Eliquis's bleeding profile in AVERROES garnered a great deal of attention from experts that we interviewed the rates of major bleeding were not significantly different between Eliquis and aspirin and we believe that this is one area where it has the greatest potential to differentiate itself from rival drugs (Pradaxa and Xarelto were both shown to have comparable rates of bleeding to warfarin in their Phase III trials). Indeed new results from Eliquis's Phase II SPAF trial in Japanese patients (the ARISTOTLE-J Study), published last week, revealed that the drug was associated with a reduced rate of major or clinically-relevant non-major bleeding compared to warfarin (1.4% vs. 5.3%). Although these data are encouraging, the overall rates of bleeding with both drugs were vey low in this small 222 patient study. A true measure of Eliquis's safety and efficacy, relative to warfarin, will be provided from the pivotal Phase III ARISTOTLE trial, results from which are expected later this year. Based on currently available data, and thought leader insight, what are some likely outcomes from ARISTOTLE.
We expect Eliquis to have similar efficacy to warfarin in ARISTOTLE alongside a stronger safety profile. At the very least, we expect the drug to have a significantly reduced risk of intracranial haemorrhage, relative to warfarin, as has already been seen with Pradaxa and Xarelto. We also expect that Eliquis has the potential to show a trend towards lower rates of major bleeding in ARISTOTLE; a statistically significantly reduction in this endpoint, however, will be much tougher to achieve.

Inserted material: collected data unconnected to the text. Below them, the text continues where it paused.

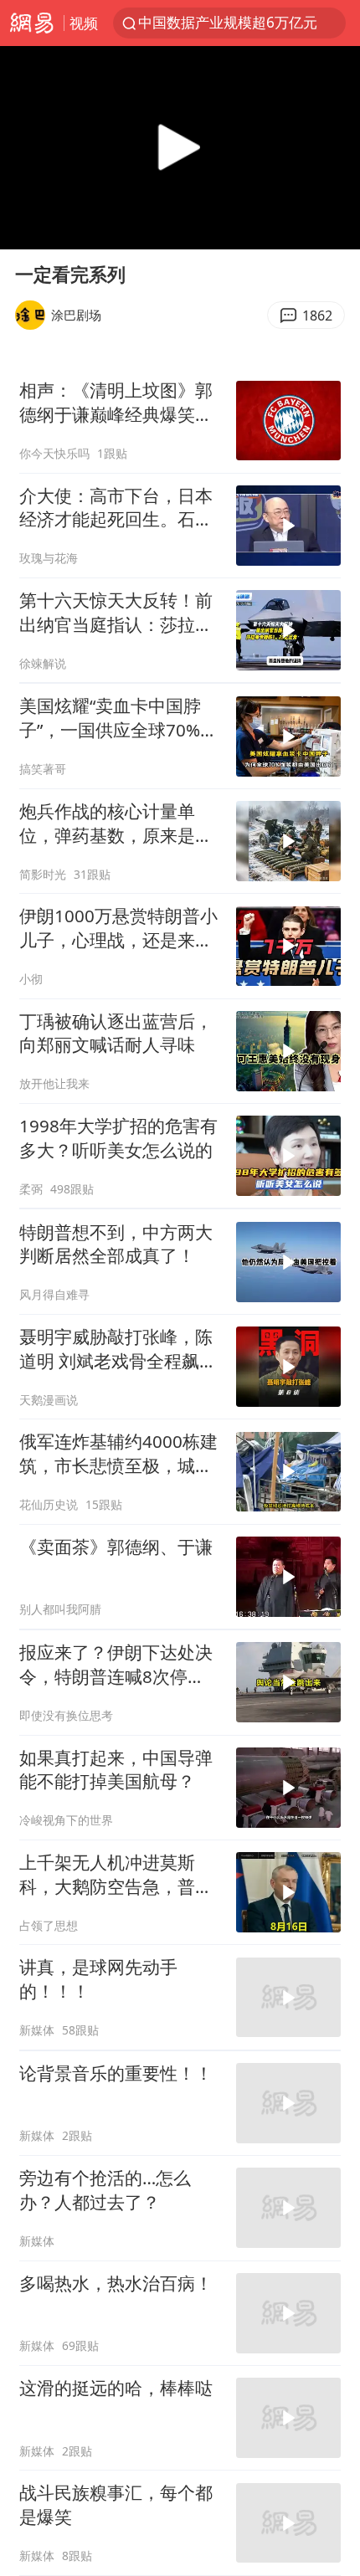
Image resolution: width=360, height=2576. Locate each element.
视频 (83, 23)
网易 (32, 23)
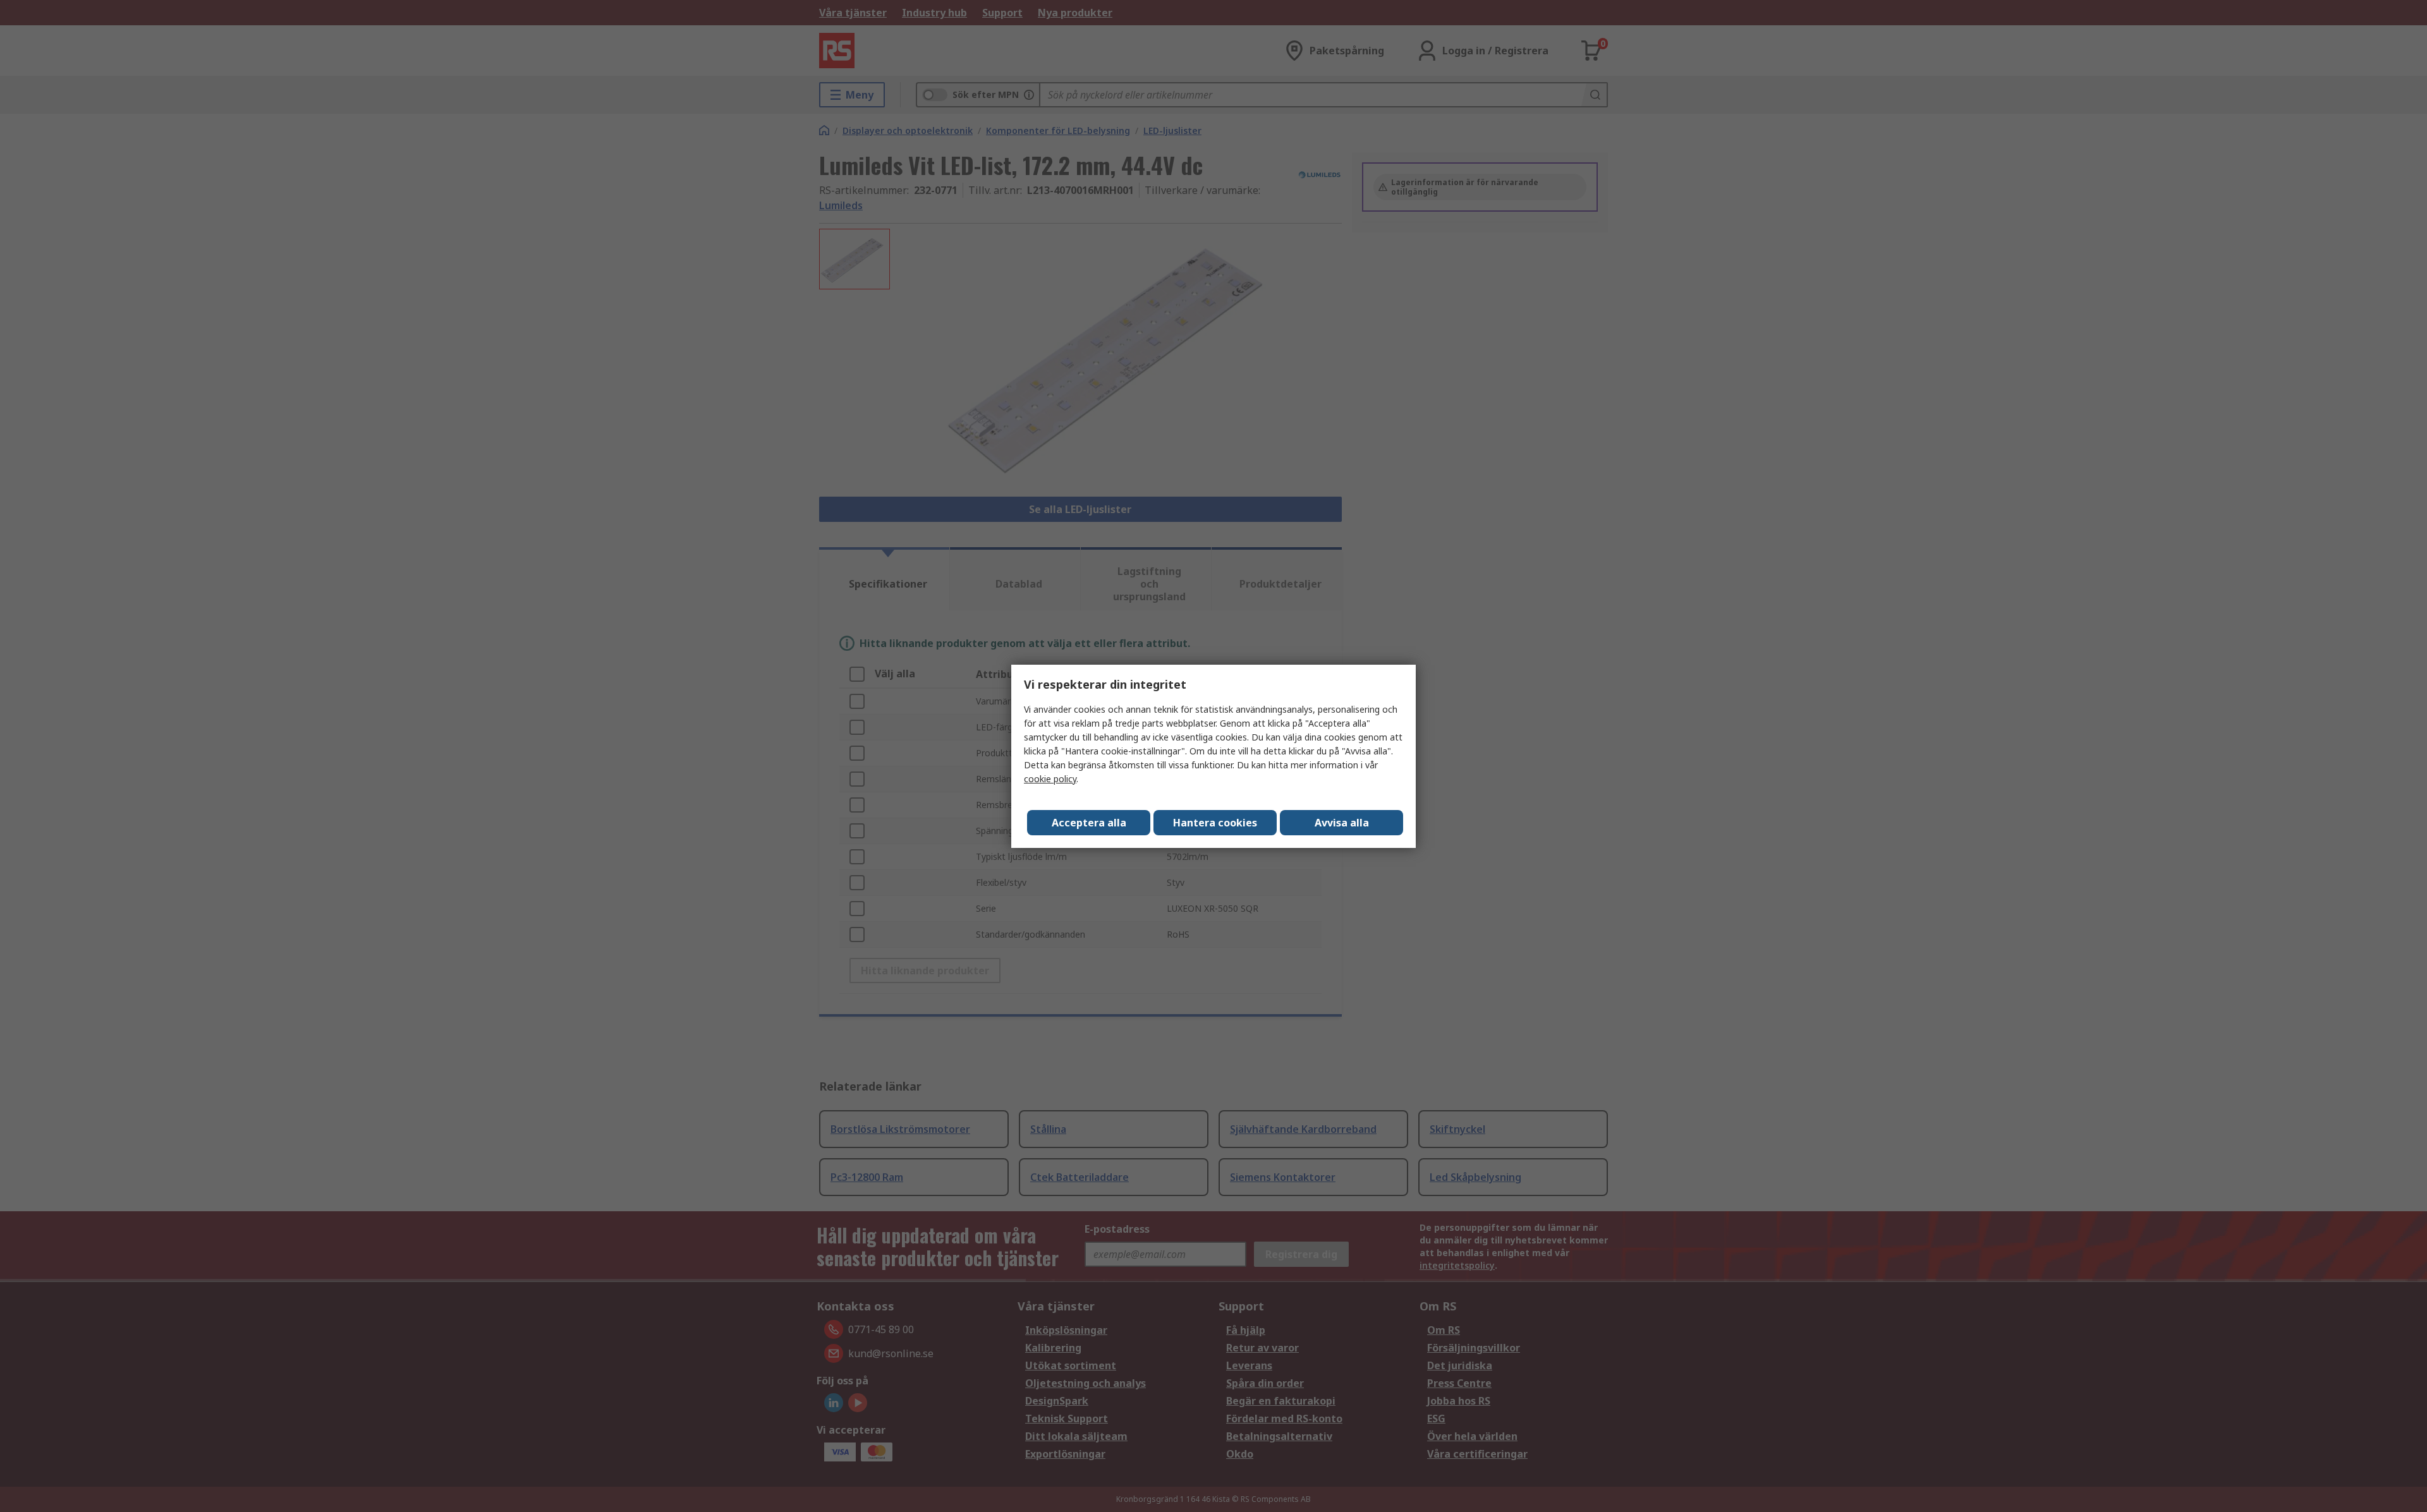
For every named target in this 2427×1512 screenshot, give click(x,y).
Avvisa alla (1342, 823)
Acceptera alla (1089, 823)
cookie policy (1050, 779)
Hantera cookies (1215, 823)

We predict a first launch for Eliquis in 2012 for SPAF. Eliquis is therefore likely to enter the market behind Pradaxa and Xarelto and, although these prior launches may further prime physicians to the concept of new oral agents to replace warfarin, overcoming these more established brands will be no simple feat. Alongside its first-to-market advantage, for example, Pradaxa was shown to have superior efficacy over warfarin in its Phase III trial (Xarelto, on the other hand, had a similar level of efficacy to warfarin in its study). Finally, as with Pradaxa, Eliquis is dosed twice daily and any advantages that it could offer in terms of lower rates of bleeding could be offset by this dosing requirement. Given the expected long treatment durations with the new anticoagulants for SPAF, a once daily drug, such as Xarelto, may well emerge as the preferred choice.